- [The task] There is a line containing "Where should I" in the records below. Repeat it and every line after it, exactly, through the final line, but no pictures.

- [Source data]
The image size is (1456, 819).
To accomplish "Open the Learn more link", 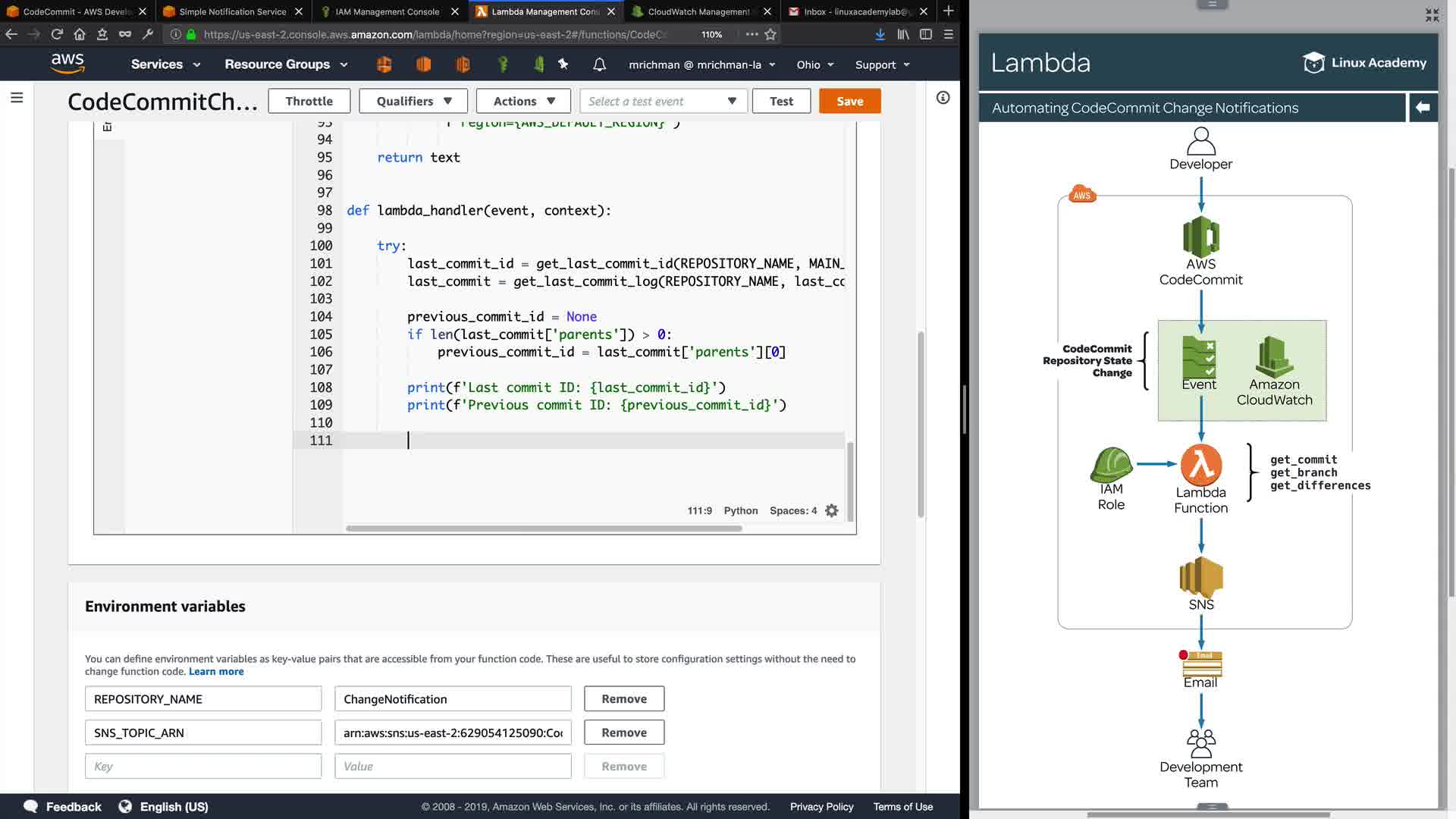I will point(216,671).
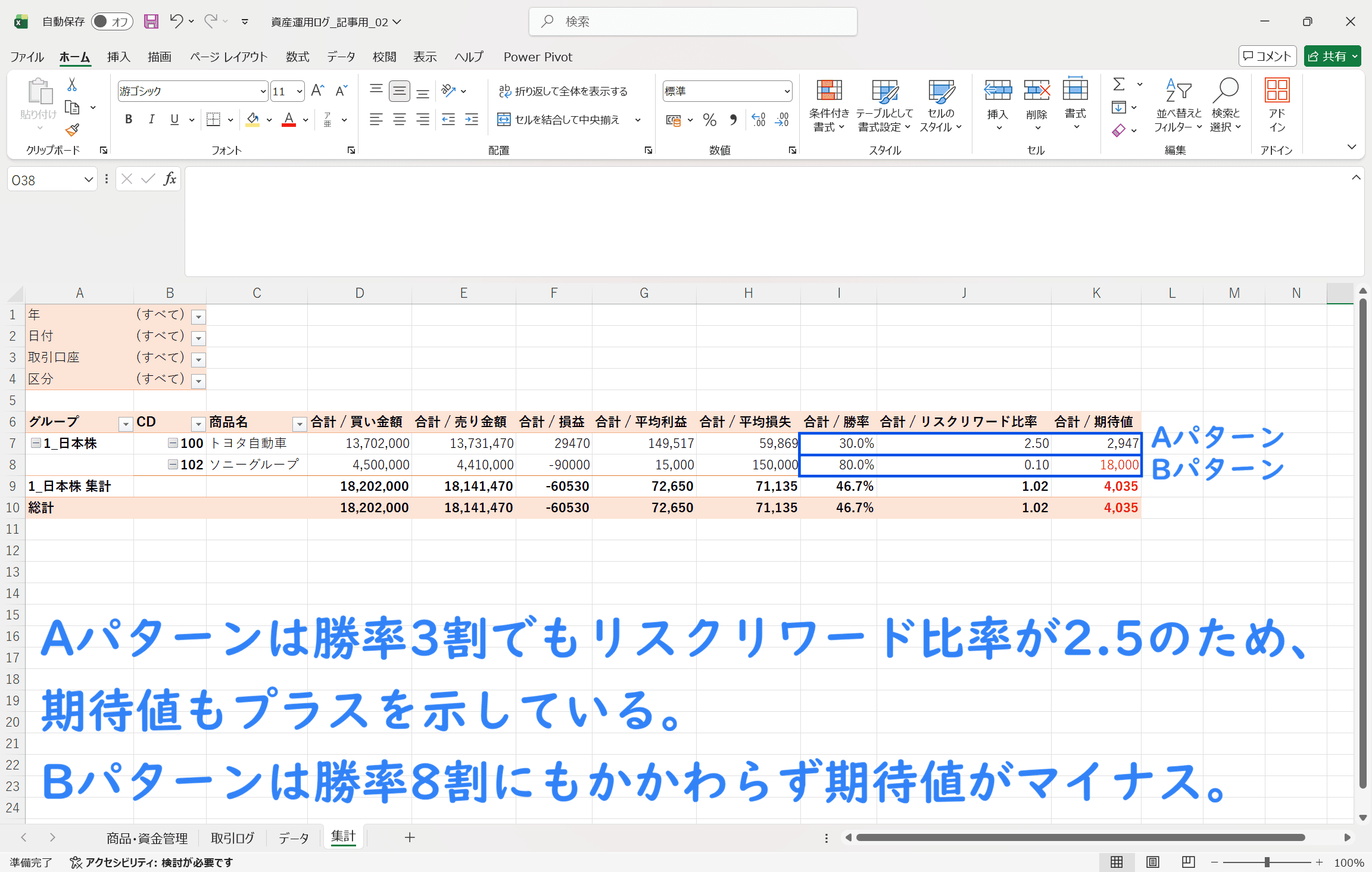
Task: Click the Percent Style icon
Action: [709, 120]
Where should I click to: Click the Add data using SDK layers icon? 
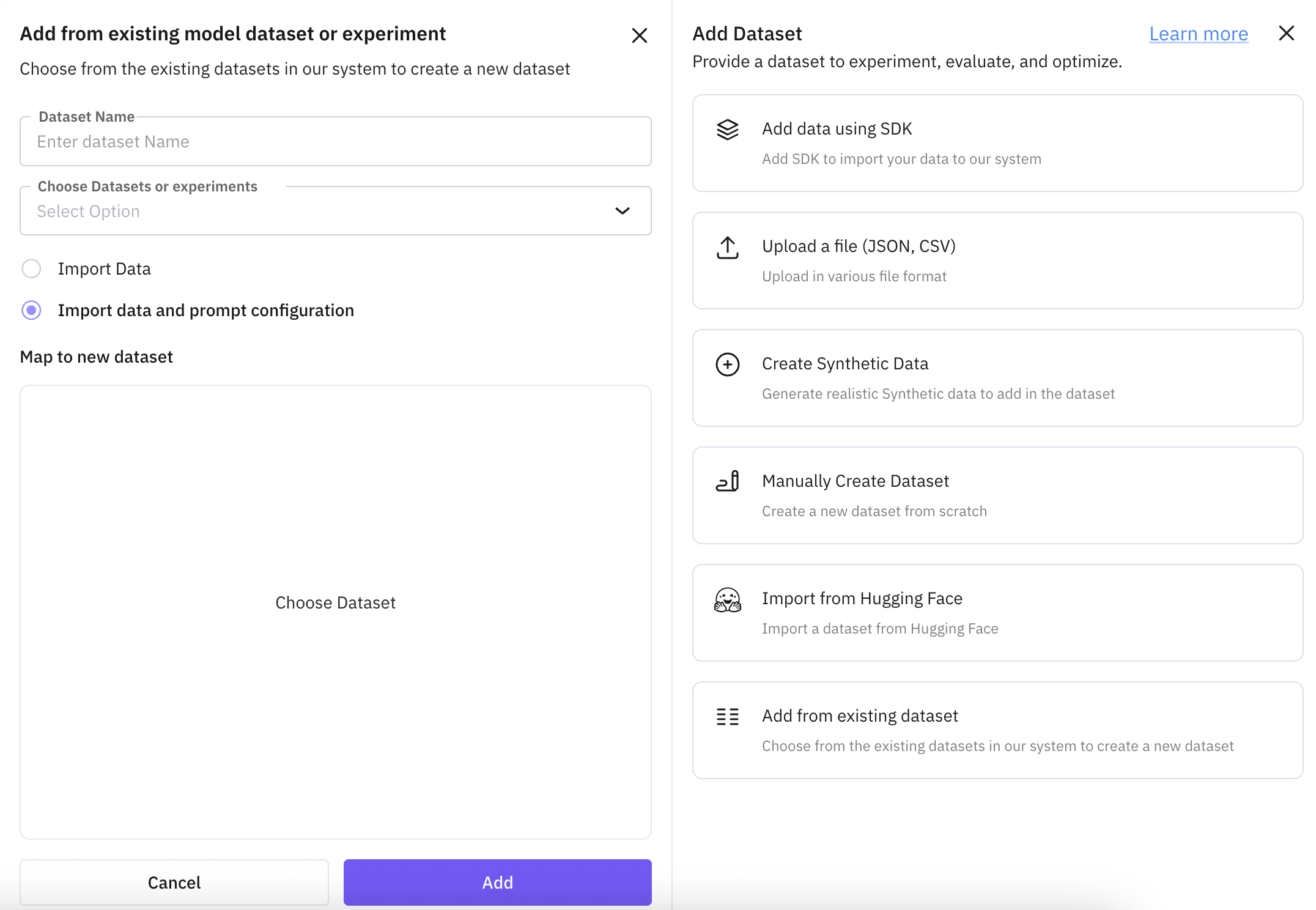pos(727,130)
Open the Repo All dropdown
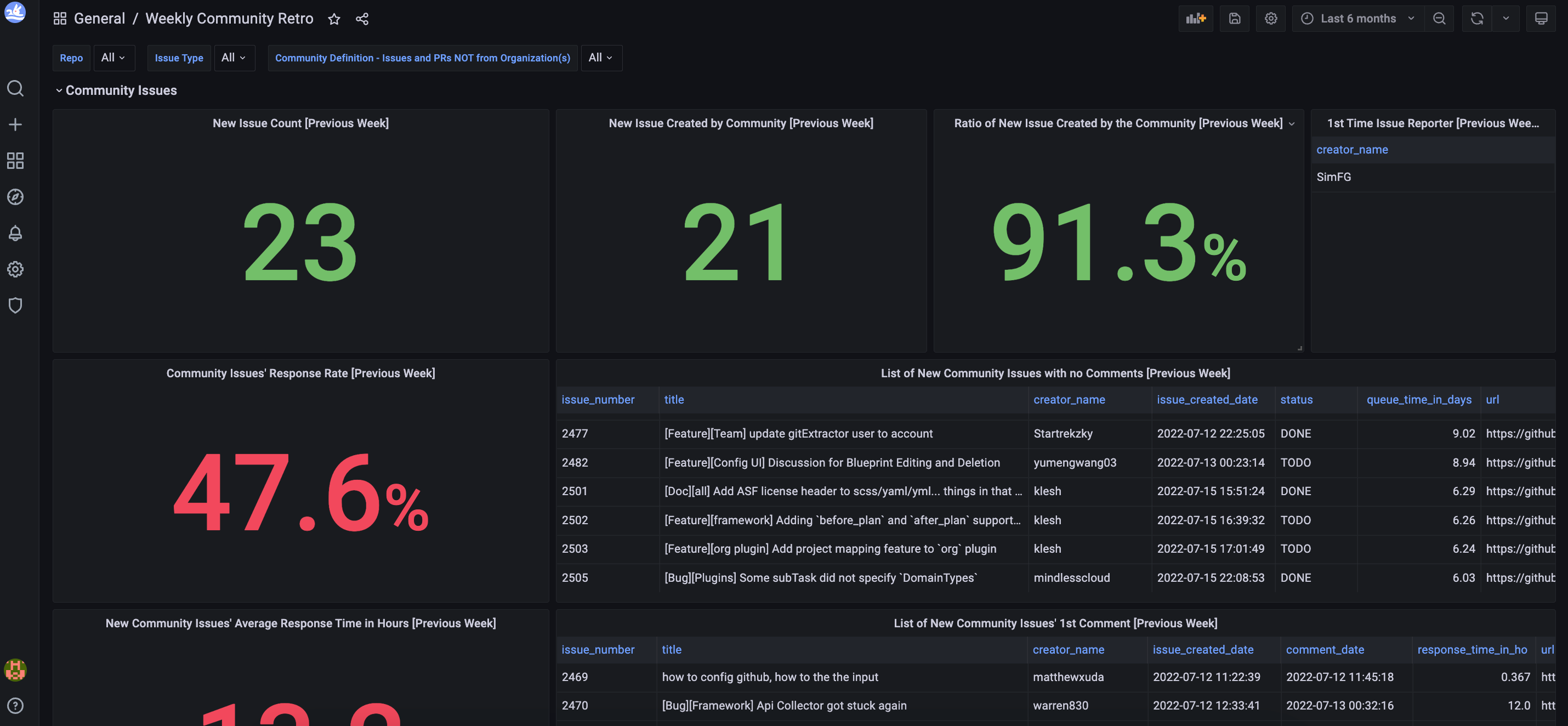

- [Task result]
Where should I click to: Click the Add data using SDK layers icon? 
pos(727,130)
Open the Repo All dropdown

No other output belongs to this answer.